By 1869 the Governors had moved on and the building opened as The Queens Hotel attracting the great, the good and the wickedly wealthy. Its cool old fashioned bar served Lord Mountbatten of Burma and every luminary before with rounds of cocktails, peppery gins, juices and beer.


It remains a decent and charming place to catch ones breath and revive over a cool drink and snack.

Instant Retail Therapy
Souvenirs - solved

Conveniently placed right next to The Queen’s Hotel is Odel which sells a good range of men’s and women’s wear plus home and lifestyle products. 


One of the country’s best antique shops

Sometimes defined as anything older than PlayStation 2, antique hunting is an edgy sport on the island.
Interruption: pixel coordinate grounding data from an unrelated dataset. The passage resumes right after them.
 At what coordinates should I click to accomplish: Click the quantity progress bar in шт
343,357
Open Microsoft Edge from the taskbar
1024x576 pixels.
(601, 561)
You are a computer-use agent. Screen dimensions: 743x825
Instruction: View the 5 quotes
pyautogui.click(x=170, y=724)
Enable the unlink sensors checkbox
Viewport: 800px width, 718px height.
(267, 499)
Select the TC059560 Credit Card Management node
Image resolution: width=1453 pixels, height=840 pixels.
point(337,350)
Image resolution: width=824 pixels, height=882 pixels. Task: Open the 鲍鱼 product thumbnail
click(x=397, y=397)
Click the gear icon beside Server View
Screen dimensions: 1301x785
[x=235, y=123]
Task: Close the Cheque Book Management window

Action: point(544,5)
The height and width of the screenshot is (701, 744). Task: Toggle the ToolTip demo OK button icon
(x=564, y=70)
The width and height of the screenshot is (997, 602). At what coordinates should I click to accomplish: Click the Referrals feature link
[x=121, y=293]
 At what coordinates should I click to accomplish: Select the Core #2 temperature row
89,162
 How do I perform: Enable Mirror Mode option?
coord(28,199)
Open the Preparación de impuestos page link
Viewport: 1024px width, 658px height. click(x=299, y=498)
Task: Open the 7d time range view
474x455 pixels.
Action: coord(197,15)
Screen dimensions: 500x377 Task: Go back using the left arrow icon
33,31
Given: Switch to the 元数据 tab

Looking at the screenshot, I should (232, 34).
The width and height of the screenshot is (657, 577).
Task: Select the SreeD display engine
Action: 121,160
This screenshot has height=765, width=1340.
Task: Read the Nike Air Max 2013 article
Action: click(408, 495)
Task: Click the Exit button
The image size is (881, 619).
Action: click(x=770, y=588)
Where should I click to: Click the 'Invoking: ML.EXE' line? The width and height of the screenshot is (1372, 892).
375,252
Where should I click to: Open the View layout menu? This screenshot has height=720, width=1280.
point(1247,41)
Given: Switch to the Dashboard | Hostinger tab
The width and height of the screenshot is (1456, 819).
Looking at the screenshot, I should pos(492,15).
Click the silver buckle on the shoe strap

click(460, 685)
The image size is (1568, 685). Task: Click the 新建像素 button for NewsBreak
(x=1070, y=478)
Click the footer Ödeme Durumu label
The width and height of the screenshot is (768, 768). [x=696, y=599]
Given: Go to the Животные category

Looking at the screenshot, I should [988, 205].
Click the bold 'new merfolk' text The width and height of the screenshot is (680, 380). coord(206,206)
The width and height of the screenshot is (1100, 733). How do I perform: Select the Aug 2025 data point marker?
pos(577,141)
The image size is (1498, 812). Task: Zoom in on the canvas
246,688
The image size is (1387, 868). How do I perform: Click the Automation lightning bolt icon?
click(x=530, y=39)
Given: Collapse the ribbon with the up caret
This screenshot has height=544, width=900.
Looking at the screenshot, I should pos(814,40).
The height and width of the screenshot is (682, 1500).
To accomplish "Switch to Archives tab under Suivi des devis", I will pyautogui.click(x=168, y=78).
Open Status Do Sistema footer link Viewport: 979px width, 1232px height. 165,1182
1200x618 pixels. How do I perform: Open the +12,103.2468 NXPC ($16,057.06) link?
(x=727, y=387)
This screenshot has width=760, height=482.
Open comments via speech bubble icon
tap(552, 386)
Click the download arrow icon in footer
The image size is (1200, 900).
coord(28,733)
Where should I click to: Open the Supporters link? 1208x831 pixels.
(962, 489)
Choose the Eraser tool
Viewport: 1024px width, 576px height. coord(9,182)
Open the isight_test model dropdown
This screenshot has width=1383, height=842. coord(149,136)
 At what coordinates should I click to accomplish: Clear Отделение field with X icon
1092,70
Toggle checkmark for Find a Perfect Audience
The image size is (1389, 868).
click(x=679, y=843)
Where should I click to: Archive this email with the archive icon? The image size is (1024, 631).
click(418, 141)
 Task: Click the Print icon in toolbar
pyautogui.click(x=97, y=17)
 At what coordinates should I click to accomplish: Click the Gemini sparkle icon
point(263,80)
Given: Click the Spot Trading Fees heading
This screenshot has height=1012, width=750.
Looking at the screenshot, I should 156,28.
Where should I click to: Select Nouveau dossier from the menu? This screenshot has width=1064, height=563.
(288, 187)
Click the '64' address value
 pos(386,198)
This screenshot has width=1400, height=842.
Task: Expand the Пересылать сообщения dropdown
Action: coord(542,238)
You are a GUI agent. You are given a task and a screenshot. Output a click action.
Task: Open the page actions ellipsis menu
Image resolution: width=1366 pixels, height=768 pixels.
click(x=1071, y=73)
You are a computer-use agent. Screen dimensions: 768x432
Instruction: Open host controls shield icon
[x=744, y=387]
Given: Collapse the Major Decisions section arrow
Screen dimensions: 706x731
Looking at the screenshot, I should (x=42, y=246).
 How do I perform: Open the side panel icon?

Seek - and you may not find; but if you wish to be sure that what you are looking at has real provenance and history behind it, then enjoy a short visit to Waruna’s Antique Shop, conveniently located between Kandy and Peradeniya. From ancient flags and wood carvings to paintings, furniture, jewellery and curios, Waruna’s cavernous shop is an Aladdin’s Cave of credible discoveries.

Peradeniya Royal Botanical Gardens
Hug a tree at one of Asia’s most impressive botanical gardens. 

There are thousands of trees to choose from at Peradeniya Royal Botanical Gardens, though most of them are way too large to hug without help. Glorious, sometimes drunken avenues of Cook's Pines, Palmyra Palms, Double Coconuts, Cabbage Palms, and Royal Palms lead off into shady dells dating back to the garden’s foundations in 1821. It is one of the finest botanical gardens in Asia; the modern garden set up by Alexander Moon. Moon’s catalogue published soon afterwards listed 1,127 “Ceylon plants”.


Today the gardens range over 150 acres and are especially gorgeous for their many ancient trees. There is even an arboretum of trees planted by famous people including a huge Ironwood (Tsar Nicolas II); a rather stunted Camphor Tree (Mrs Sirimavo Bandaranaike); a Yellow Trumpet Tree (King Akihito of Japan) and a Sorrowless Tree (Queen Elizabeth II).